* Exercise aim *
Once the line containing "Click the brand" is found in the records below, return it and each following line exactly, up to and including the line containing "Task: Open Inkscape preferences wrench icon", and nothing else.

(Records for this task)

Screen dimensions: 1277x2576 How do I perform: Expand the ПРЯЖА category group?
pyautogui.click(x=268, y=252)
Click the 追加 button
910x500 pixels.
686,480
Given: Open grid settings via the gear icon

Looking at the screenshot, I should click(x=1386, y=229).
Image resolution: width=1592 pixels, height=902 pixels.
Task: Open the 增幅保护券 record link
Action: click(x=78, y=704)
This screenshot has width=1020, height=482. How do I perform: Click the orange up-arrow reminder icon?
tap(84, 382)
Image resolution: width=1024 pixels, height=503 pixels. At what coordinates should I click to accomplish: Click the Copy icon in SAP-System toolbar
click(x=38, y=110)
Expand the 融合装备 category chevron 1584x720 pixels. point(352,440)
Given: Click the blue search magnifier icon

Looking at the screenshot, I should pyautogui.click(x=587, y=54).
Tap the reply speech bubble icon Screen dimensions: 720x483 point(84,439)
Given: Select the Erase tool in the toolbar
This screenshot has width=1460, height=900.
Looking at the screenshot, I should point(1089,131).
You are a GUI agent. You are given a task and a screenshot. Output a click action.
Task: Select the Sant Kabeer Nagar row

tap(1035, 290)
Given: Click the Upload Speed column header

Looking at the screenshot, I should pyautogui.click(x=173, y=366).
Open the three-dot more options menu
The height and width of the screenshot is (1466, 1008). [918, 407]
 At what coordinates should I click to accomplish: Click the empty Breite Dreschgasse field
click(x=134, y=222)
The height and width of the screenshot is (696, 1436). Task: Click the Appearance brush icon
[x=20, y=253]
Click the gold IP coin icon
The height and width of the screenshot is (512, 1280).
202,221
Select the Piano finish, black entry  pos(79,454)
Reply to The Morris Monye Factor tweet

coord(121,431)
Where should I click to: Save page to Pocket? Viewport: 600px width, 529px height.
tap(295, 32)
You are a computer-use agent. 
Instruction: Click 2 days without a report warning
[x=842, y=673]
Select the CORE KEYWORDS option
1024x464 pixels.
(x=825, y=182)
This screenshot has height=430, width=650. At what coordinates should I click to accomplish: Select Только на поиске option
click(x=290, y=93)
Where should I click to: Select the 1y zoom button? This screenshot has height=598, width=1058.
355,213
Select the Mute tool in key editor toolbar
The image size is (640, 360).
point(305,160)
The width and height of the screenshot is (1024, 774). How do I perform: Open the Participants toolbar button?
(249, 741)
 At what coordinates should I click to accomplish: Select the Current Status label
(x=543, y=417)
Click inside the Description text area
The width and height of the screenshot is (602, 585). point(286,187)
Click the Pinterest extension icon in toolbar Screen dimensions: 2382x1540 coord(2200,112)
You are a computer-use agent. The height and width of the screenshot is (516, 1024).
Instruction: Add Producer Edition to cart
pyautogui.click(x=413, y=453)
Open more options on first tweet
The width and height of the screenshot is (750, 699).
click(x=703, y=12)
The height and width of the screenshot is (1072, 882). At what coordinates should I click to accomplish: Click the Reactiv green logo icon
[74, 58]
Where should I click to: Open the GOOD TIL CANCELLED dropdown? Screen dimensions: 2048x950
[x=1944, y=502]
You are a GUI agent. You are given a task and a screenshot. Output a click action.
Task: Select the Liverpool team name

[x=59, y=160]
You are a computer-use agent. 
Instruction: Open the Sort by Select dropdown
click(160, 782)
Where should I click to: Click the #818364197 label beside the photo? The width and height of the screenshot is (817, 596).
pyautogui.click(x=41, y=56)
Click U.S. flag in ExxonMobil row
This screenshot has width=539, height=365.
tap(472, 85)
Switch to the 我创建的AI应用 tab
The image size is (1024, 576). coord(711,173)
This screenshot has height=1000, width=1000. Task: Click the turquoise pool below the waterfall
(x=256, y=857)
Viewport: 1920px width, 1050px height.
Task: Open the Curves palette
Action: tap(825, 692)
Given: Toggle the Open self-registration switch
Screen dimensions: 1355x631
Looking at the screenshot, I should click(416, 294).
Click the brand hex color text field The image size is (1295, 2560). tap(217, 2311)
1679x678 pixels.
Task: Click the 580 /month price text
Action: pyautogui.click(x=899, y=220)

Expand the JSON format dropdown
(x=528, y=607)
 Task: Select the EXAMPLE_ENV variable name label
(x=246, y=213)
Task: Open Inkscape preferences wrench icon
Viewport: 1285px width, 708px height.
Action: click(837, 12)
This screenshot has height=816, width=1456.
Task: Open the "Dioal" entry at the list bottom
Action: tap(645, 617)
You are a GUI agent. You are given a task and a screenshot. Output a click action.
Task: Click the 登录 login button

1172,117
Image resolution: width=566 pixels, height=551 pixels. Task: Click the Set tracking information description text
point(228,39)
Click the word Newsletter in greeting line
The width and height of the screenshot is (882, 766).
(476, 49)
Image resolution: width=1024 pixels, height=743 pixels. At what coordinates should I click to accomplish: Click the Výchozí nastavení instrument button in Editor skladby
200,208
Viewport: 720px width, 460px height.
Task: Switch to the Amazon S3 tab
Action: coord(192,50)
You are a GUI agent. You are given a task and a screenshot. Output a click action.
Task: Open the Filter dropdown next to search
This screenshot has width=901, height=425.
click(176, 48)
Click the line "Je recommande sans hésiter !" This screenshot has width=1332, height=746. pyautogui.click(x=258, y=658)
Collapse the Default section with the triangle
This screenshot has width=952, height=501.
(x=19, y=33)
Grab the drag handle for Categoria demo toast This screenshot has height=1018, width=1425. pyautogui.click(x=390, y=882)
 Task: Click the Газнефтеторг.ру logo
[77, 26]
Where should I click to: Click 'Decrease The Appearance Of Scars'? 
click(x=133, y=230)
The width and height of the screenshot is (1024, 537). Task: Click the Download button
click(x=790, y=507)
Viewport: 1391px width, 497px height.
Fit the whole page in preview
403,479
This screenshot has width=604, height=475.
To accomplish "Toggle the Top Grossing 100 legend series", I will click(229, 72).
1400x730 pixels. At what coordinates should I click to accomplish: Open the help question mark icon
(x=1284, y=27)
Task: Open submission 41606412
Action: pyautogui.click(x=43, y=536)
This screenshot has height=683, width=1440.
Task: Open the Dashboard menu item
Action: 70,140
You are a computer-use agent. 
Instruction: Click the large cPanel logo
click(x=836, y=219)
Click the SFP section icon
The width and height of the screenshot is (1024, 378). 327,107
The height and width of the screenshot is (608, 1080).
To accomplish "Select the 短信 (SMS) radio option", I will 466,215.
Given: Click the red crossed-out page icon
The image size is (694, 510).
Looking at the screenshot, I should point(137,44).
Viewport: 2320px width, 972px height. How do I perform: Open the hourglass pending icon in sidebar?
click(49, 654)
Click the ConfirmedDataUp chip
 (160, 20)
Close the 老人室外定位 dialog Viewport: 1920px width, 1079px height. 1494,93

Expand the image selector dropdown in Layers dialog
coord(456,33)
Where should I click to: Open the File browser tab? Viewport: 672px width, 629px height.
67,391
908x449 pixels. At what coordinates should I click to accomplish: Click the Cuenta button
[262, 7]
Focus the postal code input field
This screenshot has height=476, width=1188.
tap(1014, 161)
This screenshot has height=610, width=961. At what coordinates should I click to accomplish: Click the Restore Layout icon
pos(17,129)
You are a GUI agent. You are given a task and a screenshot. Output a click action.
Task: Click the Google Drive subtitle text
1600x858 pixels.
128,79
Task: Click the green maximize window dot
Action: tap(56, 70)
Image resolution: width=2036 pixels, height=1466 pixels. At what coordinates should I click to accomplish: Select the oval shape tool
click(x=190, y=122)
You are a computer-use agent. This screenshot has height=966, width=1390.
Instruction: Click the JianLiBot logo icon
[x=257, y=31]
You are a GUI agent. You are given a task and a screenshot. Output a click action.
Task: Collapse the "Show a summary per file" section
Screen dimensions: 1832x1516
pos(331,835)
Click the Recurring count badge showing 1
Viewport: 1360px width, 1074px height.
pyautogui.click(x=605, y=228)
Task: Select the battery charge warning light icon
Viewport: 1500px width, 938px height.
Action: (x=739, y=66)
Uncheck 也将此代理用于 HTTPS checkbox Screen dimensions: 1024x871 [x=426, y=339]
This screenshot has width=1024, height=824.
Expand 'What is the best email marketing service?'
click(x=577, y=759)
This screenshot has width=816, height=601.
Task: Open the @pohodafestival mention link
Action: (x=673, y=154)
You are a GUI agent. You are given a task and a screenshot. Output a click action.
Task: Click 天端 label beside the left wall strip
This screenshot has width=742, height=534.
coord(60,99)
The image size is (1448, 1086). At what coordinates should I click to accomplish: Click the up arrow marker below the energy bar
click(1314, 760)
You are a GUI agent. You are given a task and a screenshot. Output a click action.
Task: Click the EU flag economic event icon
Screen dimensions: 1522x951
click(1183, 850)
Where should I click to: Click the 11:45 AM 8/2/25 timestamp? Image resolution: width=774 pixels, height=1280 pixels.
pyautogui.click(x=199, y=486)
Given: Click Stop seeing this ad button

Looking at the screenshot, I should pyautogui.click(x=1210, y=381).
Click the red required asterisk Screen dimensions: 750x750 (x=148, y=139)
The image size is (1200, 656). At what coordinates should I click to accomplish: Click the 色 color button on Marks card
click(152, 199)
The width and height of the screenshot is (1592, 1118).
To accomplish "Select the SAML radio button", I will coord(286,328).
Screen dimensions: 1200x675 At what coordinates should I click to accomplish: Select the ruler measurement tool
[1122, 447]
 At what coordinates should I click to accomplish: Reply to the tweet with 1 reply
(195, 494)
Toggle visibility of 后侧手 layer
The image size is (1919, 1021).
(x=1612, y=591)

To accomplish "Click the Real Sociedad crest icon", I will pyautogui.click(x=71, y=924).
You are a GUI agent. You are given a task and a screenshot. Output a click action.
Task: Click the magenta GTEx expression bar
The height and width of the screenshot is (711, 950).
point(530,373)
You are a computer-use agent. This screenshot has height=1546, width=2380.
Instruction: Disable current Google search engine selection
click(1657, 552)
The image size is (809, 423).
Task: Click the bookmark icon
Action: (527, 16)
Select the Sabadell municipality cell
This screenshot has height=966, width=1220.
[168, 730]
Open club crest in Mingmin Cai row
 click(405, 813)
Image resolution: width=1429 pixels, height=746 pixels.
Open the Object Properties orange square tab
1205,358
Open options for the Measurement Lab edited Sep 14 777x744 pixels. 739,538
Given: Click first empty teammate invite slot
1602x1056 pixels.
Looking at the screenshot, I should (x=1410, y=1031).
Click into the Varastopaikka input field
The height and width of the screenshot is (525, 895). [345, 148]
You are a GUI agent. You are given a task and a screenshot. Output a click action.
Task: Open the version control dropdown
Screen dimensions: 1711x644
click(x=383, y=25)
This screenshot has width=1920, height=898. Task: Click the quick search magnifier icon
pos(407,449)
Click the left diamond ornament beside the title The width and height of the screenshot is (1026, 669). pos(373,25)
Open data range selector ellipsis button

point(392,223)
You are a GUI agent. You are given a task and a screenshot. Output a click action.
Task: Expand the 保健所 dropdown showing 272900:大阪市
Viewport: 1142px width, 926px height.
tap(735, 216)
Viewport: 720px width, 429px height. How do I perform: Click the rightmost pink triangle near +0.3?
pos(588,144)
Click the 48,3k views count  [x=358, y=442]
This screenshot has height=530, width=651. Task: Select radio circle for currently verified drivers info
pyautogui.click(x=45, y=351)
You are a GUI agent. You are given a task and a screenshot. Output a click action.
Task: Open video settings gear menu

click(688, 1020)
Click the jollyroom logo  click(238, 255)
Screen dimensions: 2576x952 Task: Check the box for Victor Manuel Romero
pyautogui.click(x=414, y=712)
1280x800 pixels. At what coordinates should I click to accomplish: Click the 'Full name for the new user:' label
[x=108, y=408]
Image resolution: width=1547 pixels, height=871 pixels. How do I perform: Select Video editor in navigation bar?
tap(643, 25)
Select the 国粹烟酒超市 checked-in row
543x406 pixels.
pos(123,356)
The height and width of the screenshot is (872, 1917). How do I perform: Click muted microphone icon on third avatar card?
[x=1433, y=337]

(End Records for this task)

* The completed task *
Click the brand hex color text field The image size is (1295, 2560). tap(217, 2311)
1679x678 pixels.
Task: Click the 580 /month price text
Action: pyautogui.click(x=899, y=220)

Expand the JSON format dropdown
(x=528, y=607)
 Task: Select the EXAMPLE_ENV variable name label
(x=246, y=213)
Task: Open Inkscape preferences wrench icon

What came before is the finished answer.